Shoppers could see changes in VIC program, prices, fuel stations at stores

elyportillo@charlotteobserver.comJuly 9, 2013 

Imagine a Harris Teeter store with gas pumps outside, a VIC card program that harvests your purchasing data more aggressively, and maybe even lower prices.

The ultimate impact of Kroger’s acquisition of Harris Teeter isn’t yet known, and executives say any changes will be gradual. But Kroger officials and industry analysts offered some potential clues Tuesday about what changes consumers might see over time.

• Kroger’s chief financial officer Mike Schlotman said Tuesday that Kroger’s prices are usually lower than Harris Teeter’s, but it’s too soon to say how the combined company will price its goods.

“If you looked at an average Kroger store, (Harris Teeter is) probably overall priced a little higher,” Schlotman told analysts. “I think it’s premature to speculate on exactly what we’ll do.”

• Kroger has a loyalty card and owns 50 percent of DunnhumbyUSA, a database marketing firm. Schlotman said he thinks there are chances to mine more data from Harris Teeter’s VIC cards. Chain stores typically use loyalty-card data to learn about consumer habits and preferences, and tailor marketing to them.

“We do believe there are opportunities to use that data in a more robust way,” he said.

That could mean changes to the way VIC program customers get discounts, supermarket analyst Phil Lempert said. “I would expect that they will bring in Dunnhumby quickly to evaluate and improve it,” he said of the VIC program. “The industry is moving away from loyalty cards that give cents off to more sophisticated programs that use mobile devices to deliver rewards and flash sales.”

• Kroger sells discounted gasoline at nearly 1,200 of its supermarkets. Schlotman said the combined company would explore whether there is any opportunity to bring those to Harris Teeter locations, none of which have fuel stations.

“We’ll have to take a look at what opportunities are there,” he told analysts.

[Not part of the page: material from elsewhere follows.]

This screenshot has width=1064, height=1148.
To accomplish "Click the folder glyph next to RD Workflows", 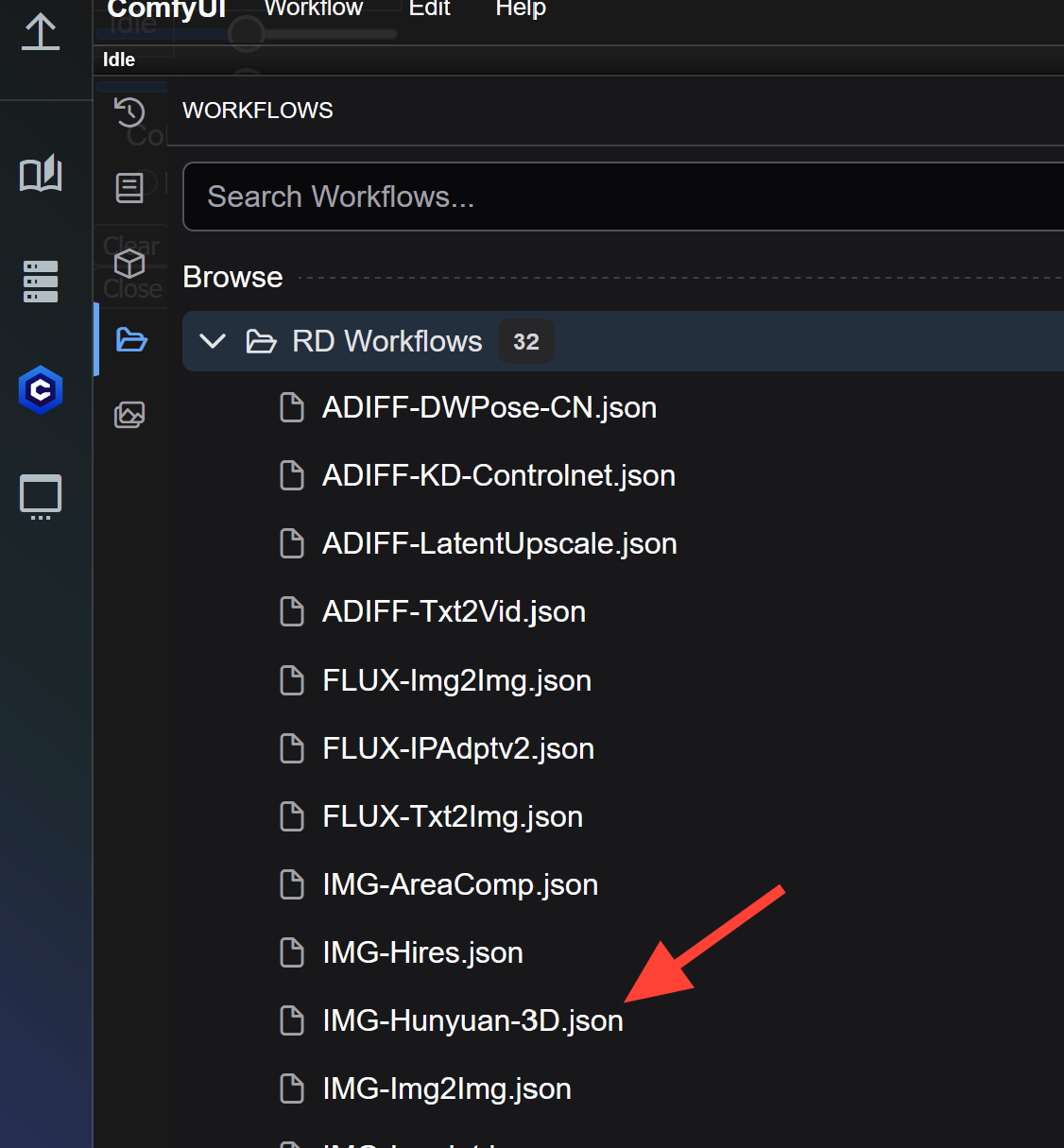I will (x=261, y=341).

• Roger Beahm, executive director of the Wake Forest School of Business Center for Retail Innovation, said there could also be more subtle changes. Kroger could stock different brands, or eventually use its own private-label goods instead of Harris Teeter’s products.

“I think that will be a slow process, and consumers will adjust to that,” Beahm said.

In an email to VIC customers Tuesday, Harris Teeter sought to convince shoppers that they wouldn’t notice any changes.

“We can tell you our name will remain Harris Teeter; our own brands will continue to reflect our name, Boar’s Head Brands will be in our deli, and the same high-quality Angus Beef will be sold in our meat departments,” the company wrote. “We do not anticipate any Associate changes with this merger, so rest assured you should find your favorite meat cutter, cake decorator or cashier at your Harris Teeter.”